Takao passed him the can wordlessly, amusement still clearly written on his features.

Midorima opened it and turned his head so he could take several large gulps of the drink, then grimaced. “That’s disgusting,” he said, but continued to take a few more sips before slowly pushing himself into a sitting position.

“I got two different flavors in case you didn’t like the first one,” Takao offered.

Midorima scoffed. “...Thoughtful of you,” he said wryly, then finished chugging the drink in his hand, tossing it into the recycling bin across the room. He blinked as he felt his heart jump and begin to beat faster, but his eyelids still felt heavy as he looked back at Takao. “Though I doubt that a different flavor will make it taste less like chalk.”

“Here you go.” He held it out to him. “You can see for yourself if you like it better or not.”

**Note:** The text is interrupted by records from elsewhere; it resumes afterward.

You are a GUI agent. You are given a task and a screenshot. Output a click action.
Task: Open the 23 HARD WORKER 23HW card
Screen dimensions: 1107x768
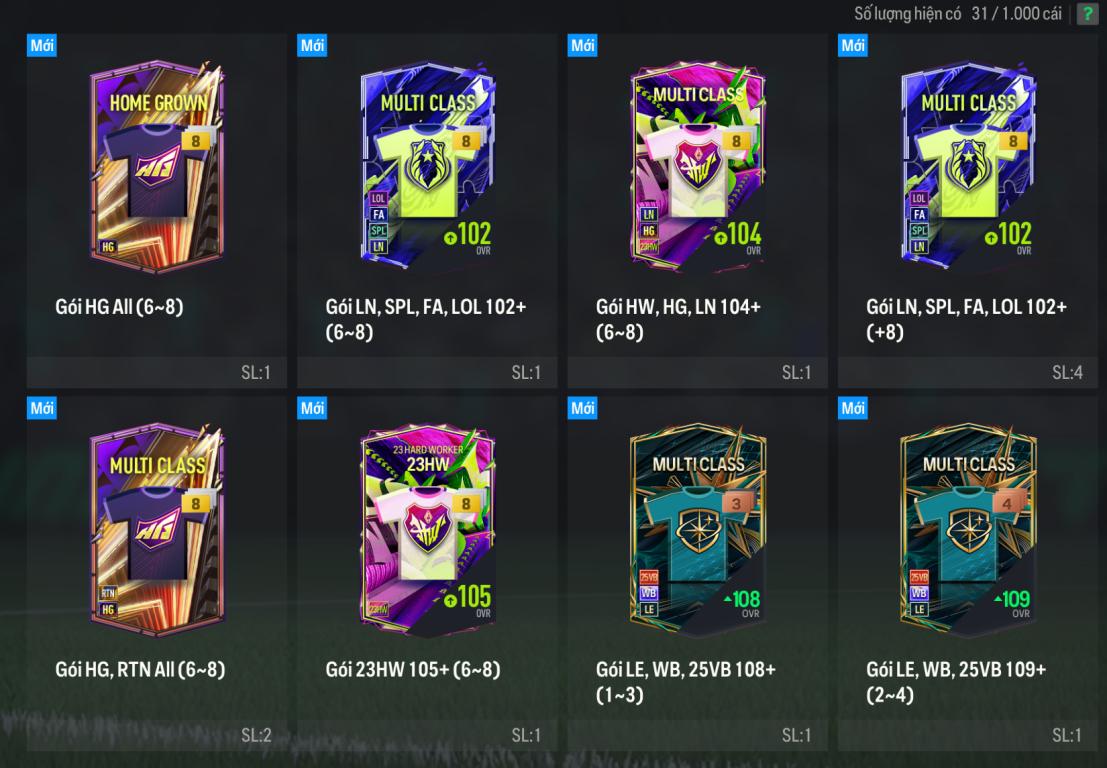[428, 529]
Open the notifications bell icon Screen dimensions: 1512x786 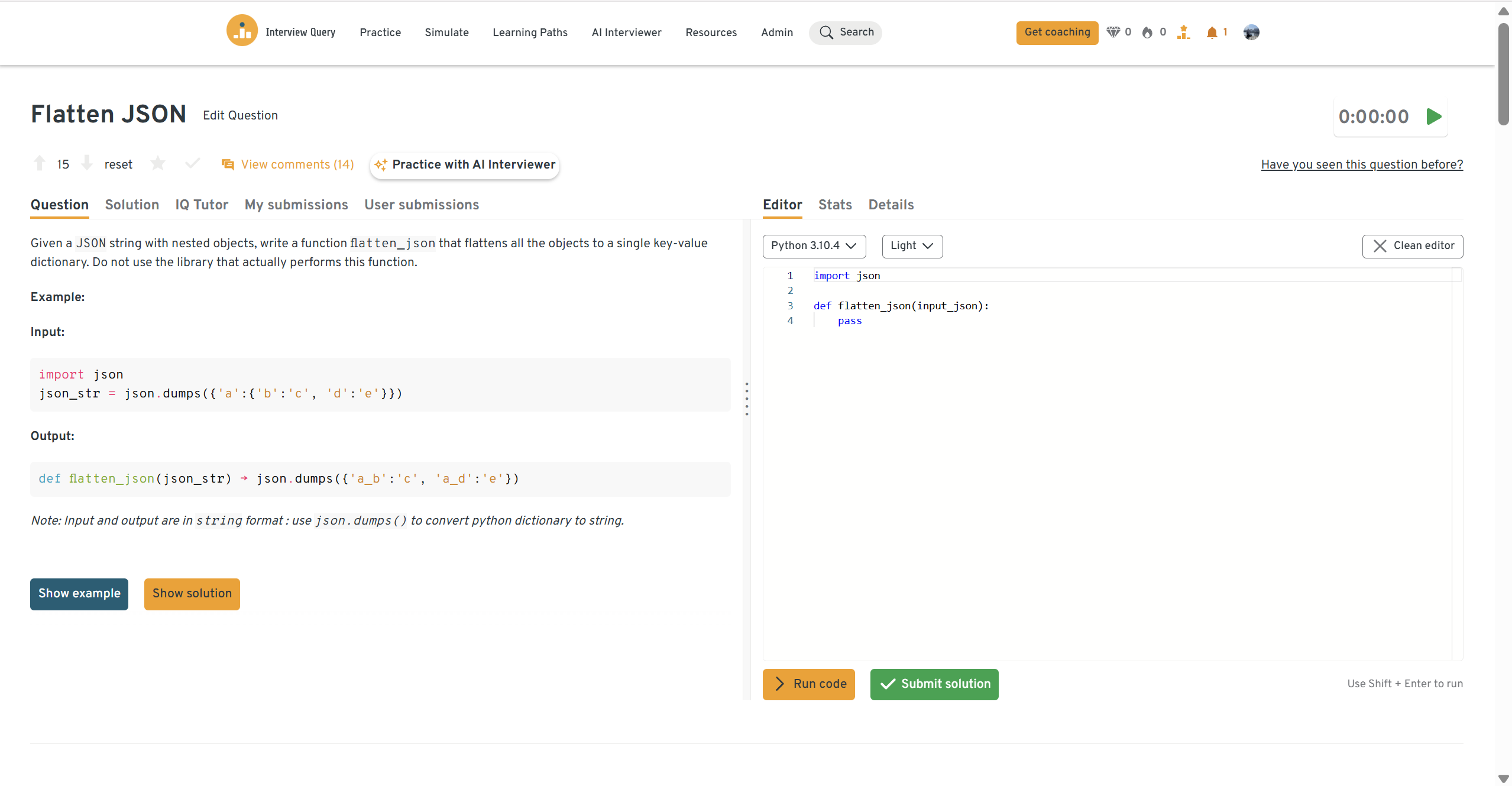1212,33
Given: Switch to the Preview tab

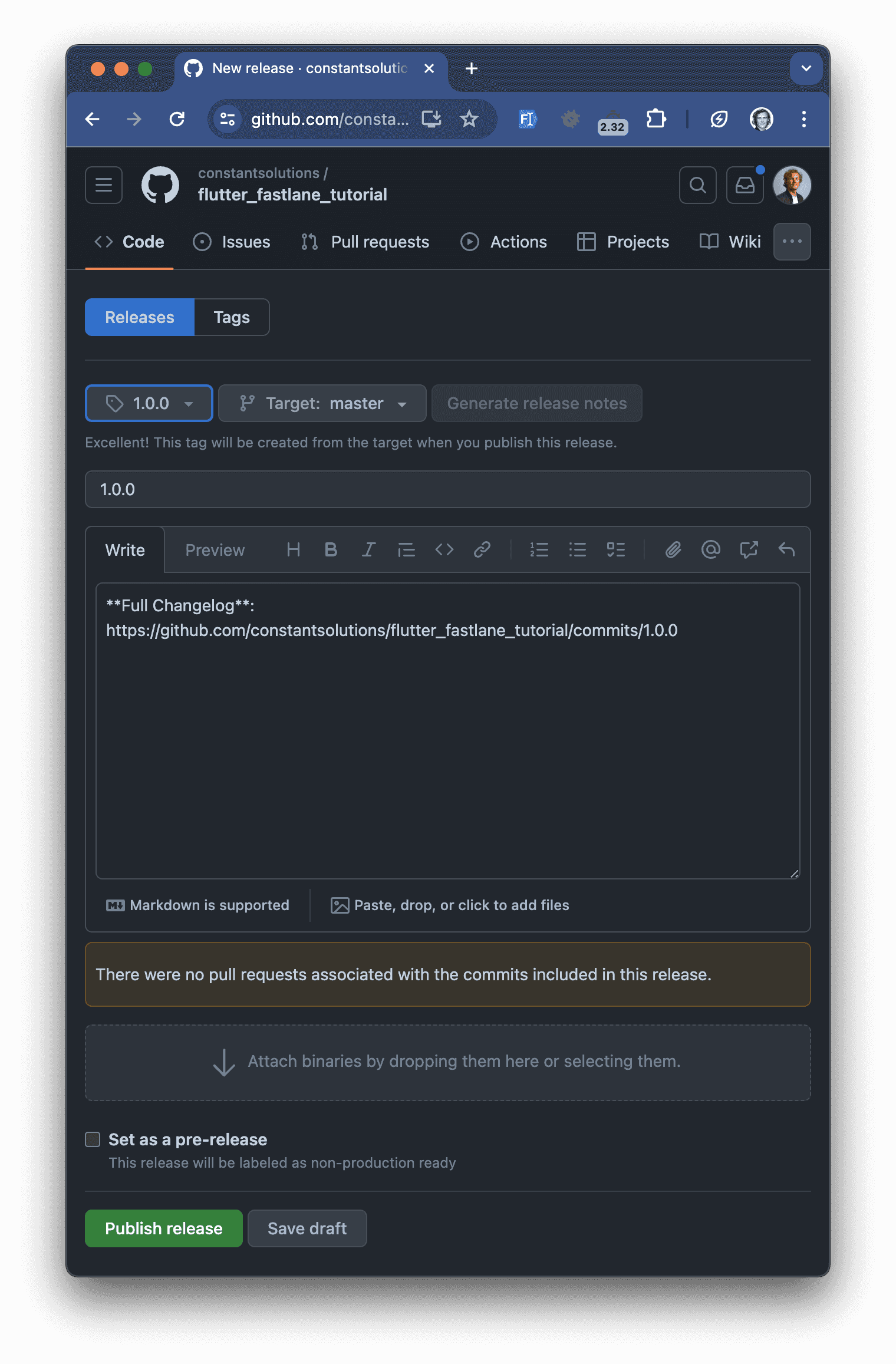Looking at the screenshot, I should click(215, 550).
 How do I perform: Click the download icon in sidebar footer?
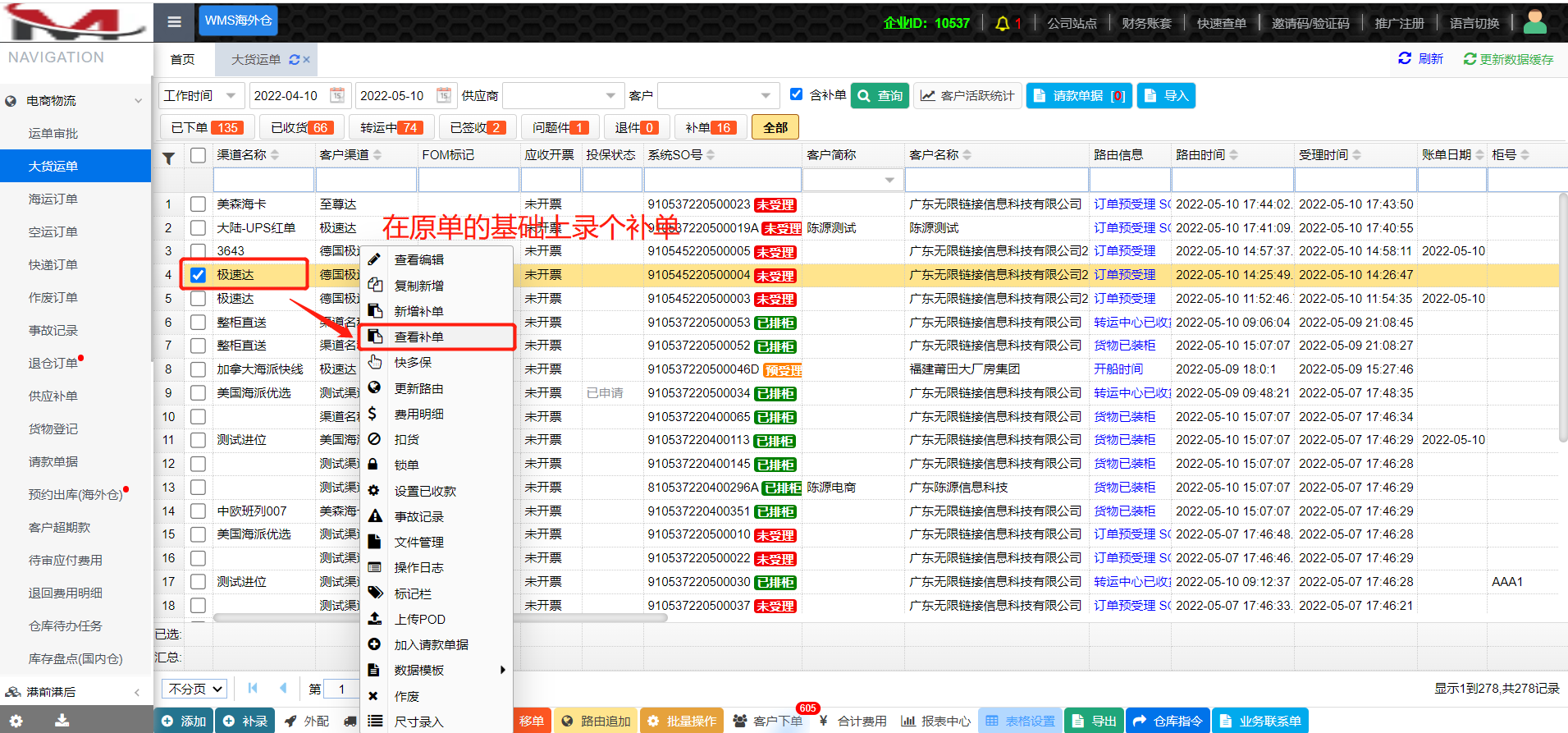point(62,721)
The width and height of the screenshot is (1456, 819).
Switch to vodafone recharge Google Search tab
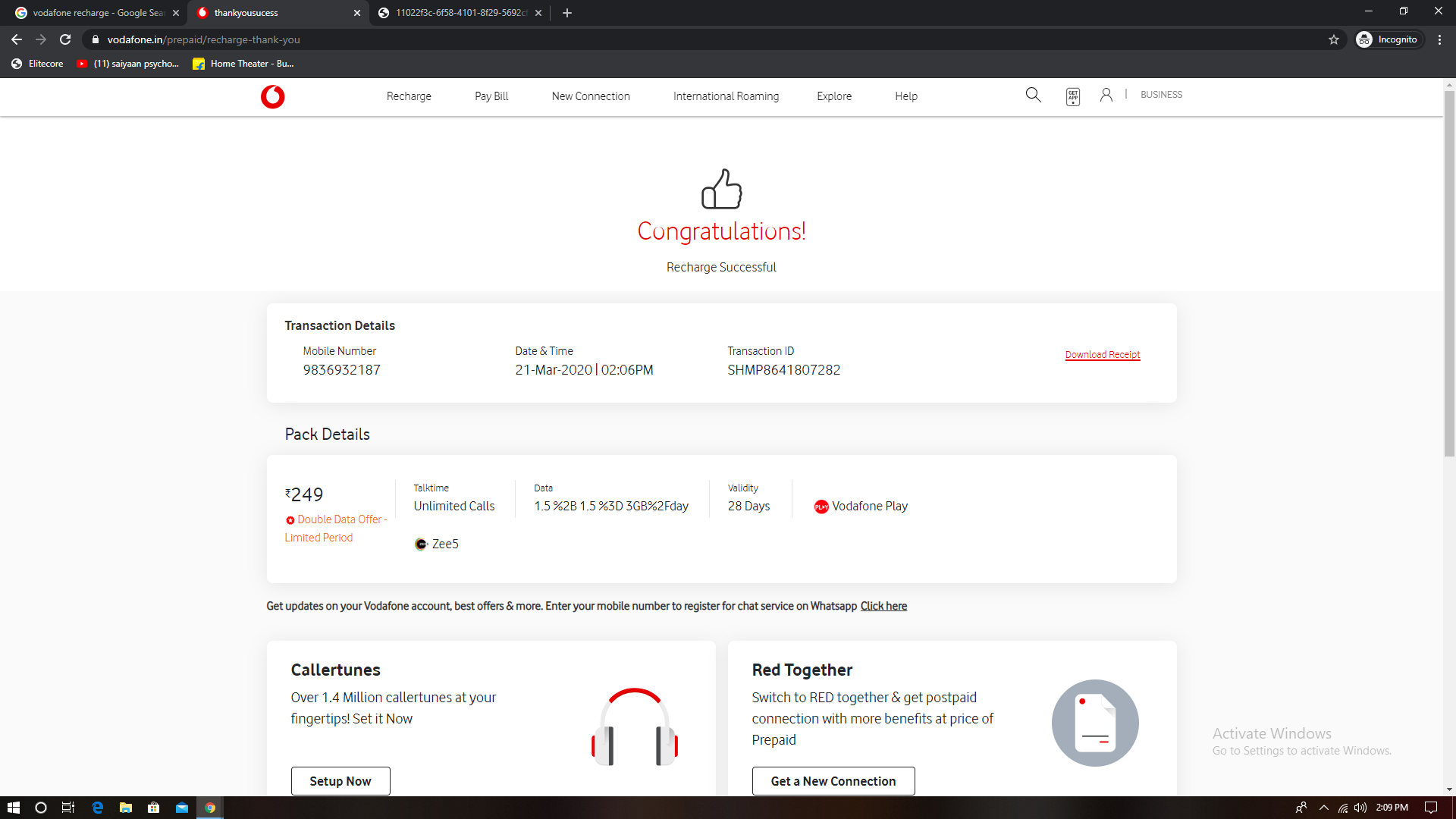(95, 13)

Midorima opened it, took a sip, and grimaced again as he set it down on the desk, finding it to be equally disgusting. Glancing at the books scattered on the floor, he took a moment to gather his willpower, and then finally got to his feet to begin picking them up. “This day’s misfortune was fated,” he said as he stacked the books back on his desk. “Cancers were second-to-last in luck today, and I was unable to locate my lucky item.” He sighed, then looked over at Takao as something occurred to him, some small bit of intensity sparking in his eyes, “Scorpios were first in luck today, though. And your lucky color is black.” He nodded at Takao’s black sweatshirt. “...This clearly means you are meant to study on my behalf.”

“Ummm. I don't think that would help you much since I can't take the test for you, but I'll help quiz you if you want,” he offered, perching himself on the corner of Midorima’s desk.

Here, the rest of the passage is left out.